__Aufgabe__. Gib aus dem Text über Slevogt den Abschnitt wörtlich wieder, der bei den Worten „Slevogts Tanzdarstellungen“ beginnt und nach den Worten „scheinbar unkontrollierten Tanzbewegungen.“ endet.

### Textauszug ###

1868 geboren, in Würzburg aufgewachsen und in München an der Kunstakademie studiert, bildeten Slevogts Arbeiten schon früh mit das ‚Fremde‘ ab.23 Mystik, literarische Werke und Musik waren seine Inspirationsquellen, aber auch seine Reise nach Ägypten 1914 bezeugt das Interesse an dem Unbekannten.24 Über eine Beschäftigung mit Geschichten von „Cowboys und Indianern“ in seiner Kindheit sind keine Quellen bekannt. Es ist aber gut möglich, dass er – wie seine Zeitgenossen – mit den Geschichten Coopers aufgewachsen war. Auch die Wiederbelebung von Coopers Erzählungen durch Karl Mays Romane ab 1893 und die Wildwest-Shows verstärkten die Präsenz des Themas in Deutschland.25

Ein Interesse am Thema bei Slevogt kann ab 1900 bezeugt werden. Ab dieser Zeit entstanden erste Studien zu Märchen und Abenteuerromanen; darunter finden sich Zeichnungen zu Gabriel Ferrys Der Waldläufer. Ein Roman von Jägern, Goldsuchern und Indianern.26 Darauf folgten Illustrationen zu den Geschichten von Sindbad der Seefahrer und Ali Baba und die 40 Räuber.27 Die vielleicht als naiv bezeichnende Begeisterung an „Cowboys und Indianer“ kann unter anderem anhand Slevogts folgenden Bemerkung anlässlich der Geburt seines Sohnes festgemacht werden: „Der Stamm der Delawaren ist um einen Krieger vermehrt! Die Squaw wohl und die ‚Malende Hand‘ sehr froh. Hugh! Hugh! Hugh!“28 Später kleidete und porträtierte er seine Kinder mit Federschmuck, die vermutlich zu Fasching als Indianer gekleidet waren.29 Als Höhepunkt seines grafischen Schaffens gelten seine 312 Blätter zu James Fenimore Coopers Lederstrumpf-Erzählungen, die 1909 als Prachtausgabe von Paul Cassirer verlegt wurden.60 Das Konvolut besteht aus 165 Einzel-Lithografien, 95 Textillustrationen und 52 ganzseitigen Bildern.31

Slevogts Tanzdarstellungen

Die auf Seite 257 gezeigte Grafik in dieser Edition spiegelt Slevogts Schaffen in besonderer Hinsicht: Lediglich mit Lendenschurz bekleidet und mit einzelnen Federn am Kopf beschmückt befinden sich mehrere Männer vom Betrachter abgekehrt vor einer Feuerquelle. Die skizzenartige Strichführung lässt vier Männer in verschiedenen Haltungen klar vernehmen; links im Hintergrund sind weitere Männer durch grobe Striche angedeutet. Während rechts ein stehender Mann sich mit erhobenen Armen vor das Feuer beugt und einen Stock über dieses hält sowie im Zentrum ein anderer vor dem Feuer hockt, ist die Gruppe links in reger Bewegung: Gebeugt, Knie hebend oder im Ausfallschritt dargestellt, befinden sie sich in einer scheinbar unkontrollierten Tanzbewegungen.

### Datenteil ###

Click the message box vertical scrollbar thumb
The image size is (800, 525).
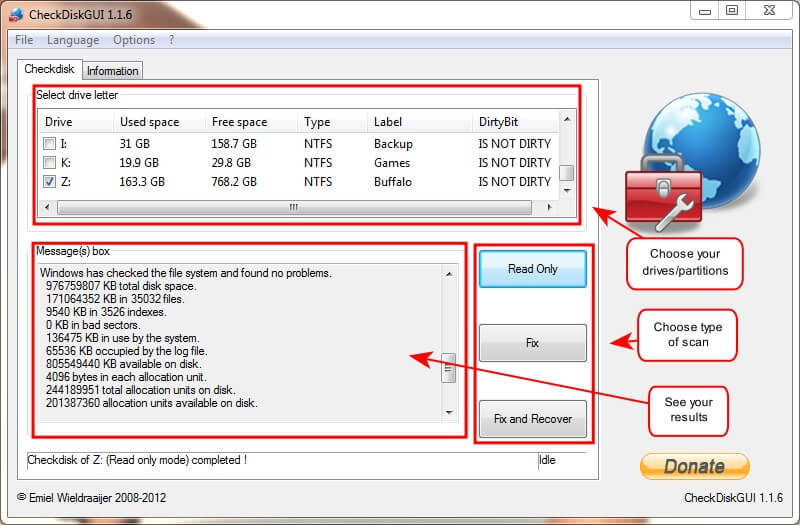click(x=449, y=367)
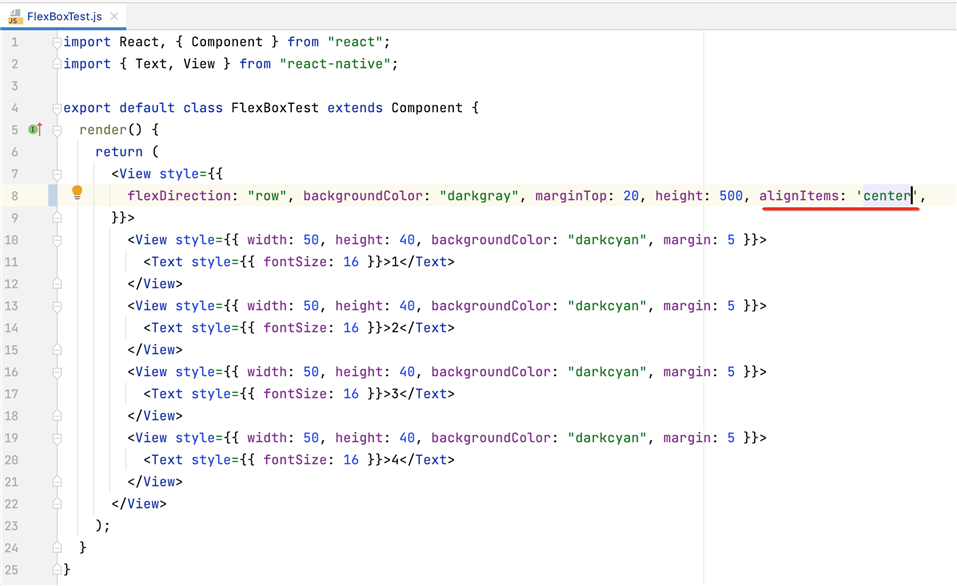Collapse the render() method fold marker
The width and height of the screenshot is (957, 586).
tap(57, 130)
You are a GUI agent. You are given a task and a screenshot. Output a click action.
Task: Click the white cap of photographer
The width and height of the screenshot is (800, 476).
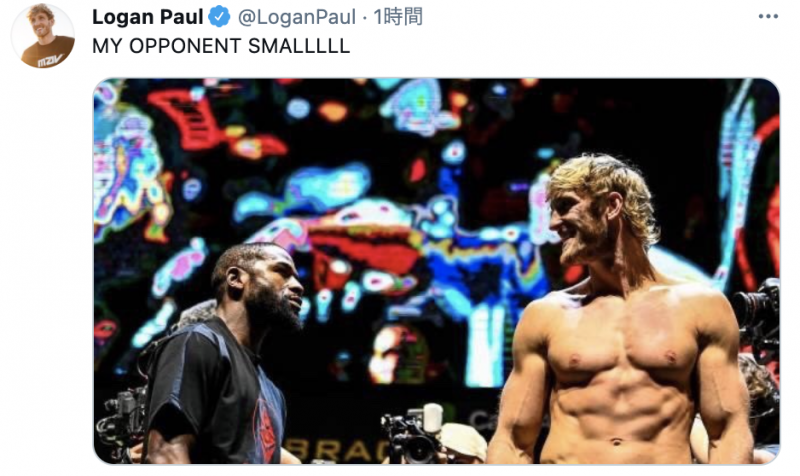click(x=463, y=439)
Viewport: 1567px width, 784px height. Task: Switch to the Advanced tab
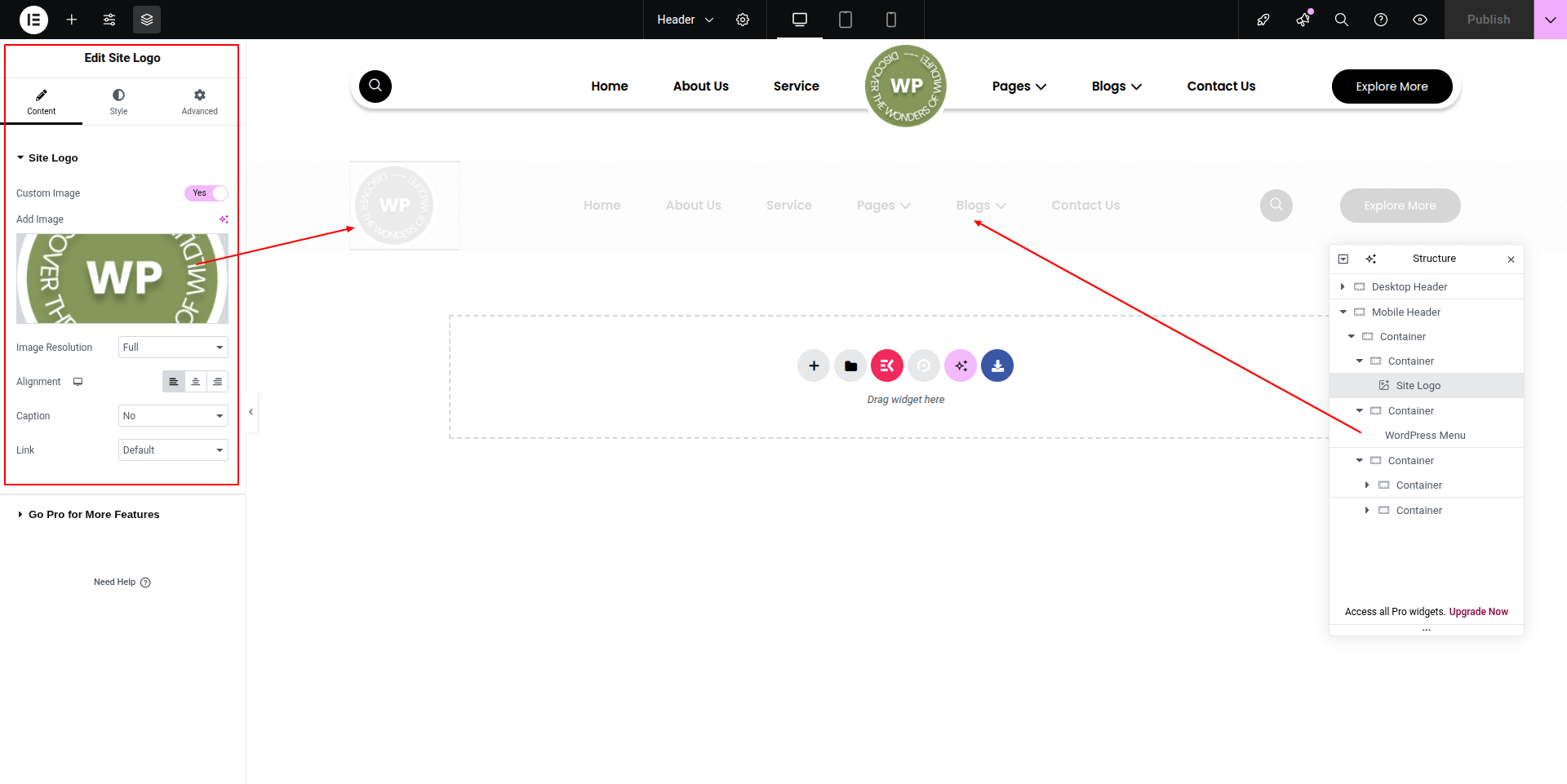pyautogui.click(x=199, y=102)
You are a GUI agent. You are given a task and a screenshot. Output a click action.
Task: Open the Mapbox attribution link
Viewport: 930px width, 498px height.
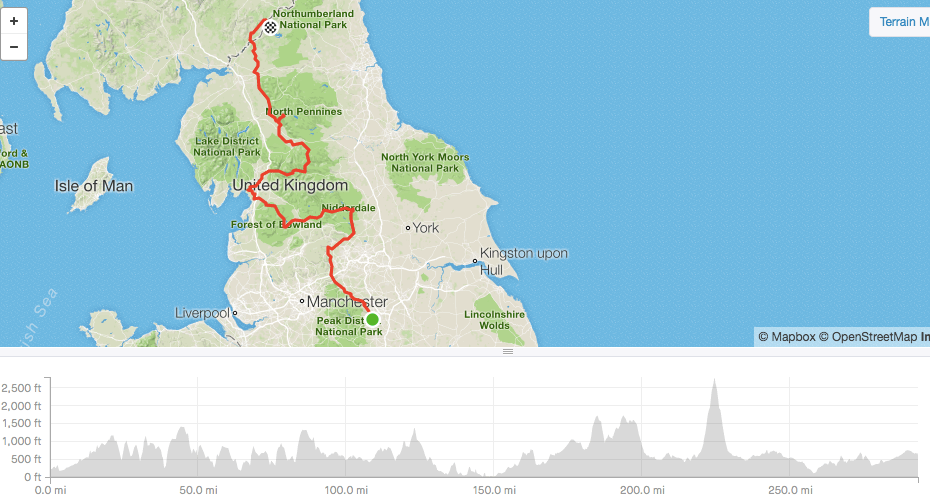coord(787,337)
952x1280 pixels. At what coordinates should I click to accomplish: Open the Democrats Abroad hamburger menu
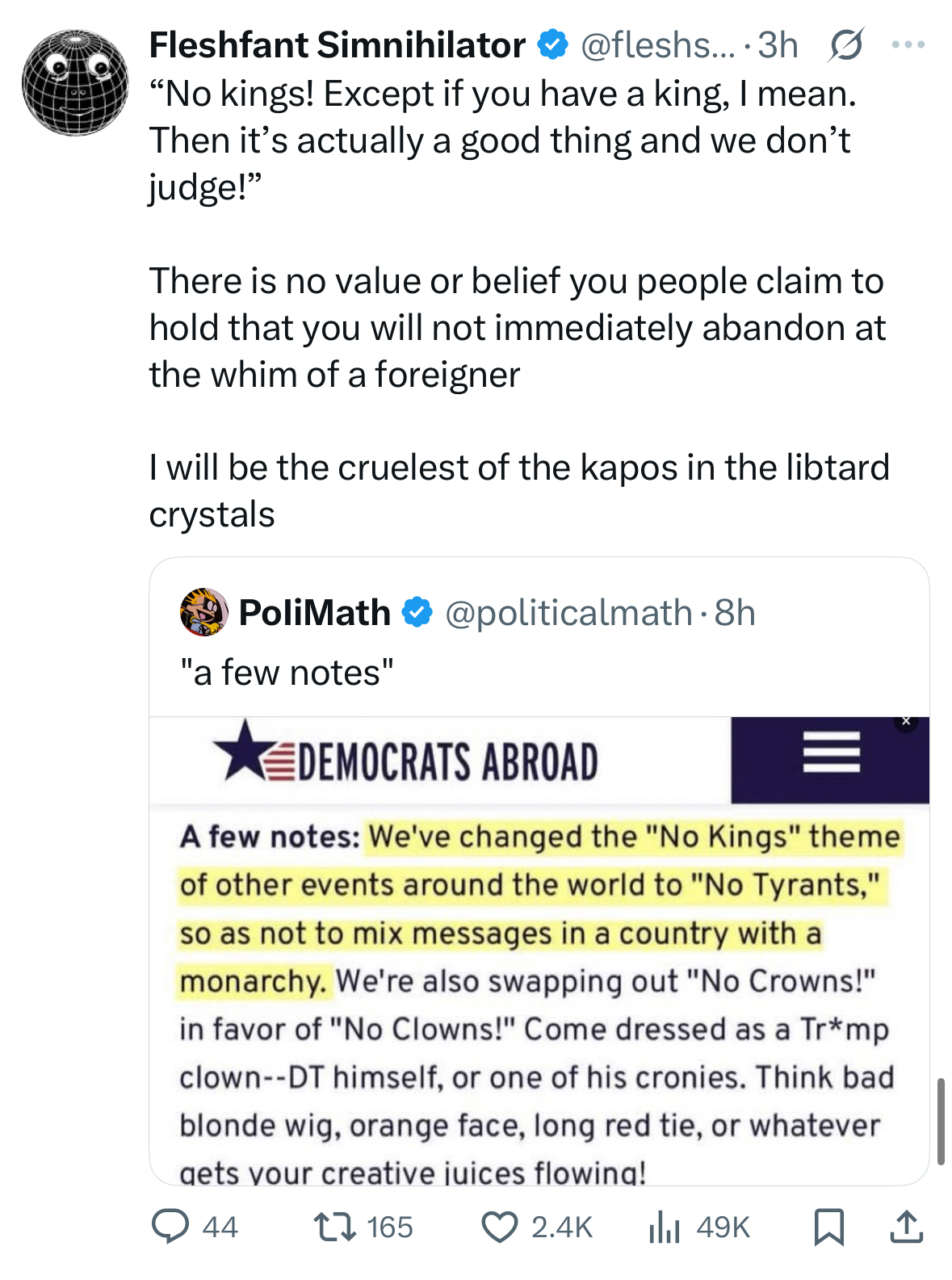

###

__Antwort__.
Slevogts Tanzdarstellungen

Die auf Seite 257 gezeigte Grafik in dieser Edition spiegelt Slevogts Schaffen in besonderer Hinsicht: Lediglich mit Lendenschurz bekleidet und mit einzelnen Federn am Kopf beschmückt befinden sich mehrere Männer vom Betrachter abgekehrt vor einer Feuerquelle. Die skizzenartige Strichführung lässt vier Männer in verschiedenen Haltungen klar vernehmen; links im Hintergrund sind weitere Männer durch grobe Striche angedeutet. Während rechts ein stehender Mann sich mit erhobenen Armen vor das Feuer beugt und einen Stock über dieses hält sowie im Zentrum ein anderer vor dem Feuer hockt, ist die Gruppe links in reger Bewegung: Gebeugt, Knie hebend oder im Ausfallschritt dargestellt, befinden sie sich in einer scheinbar unkontrollierten Tanzbewegungen.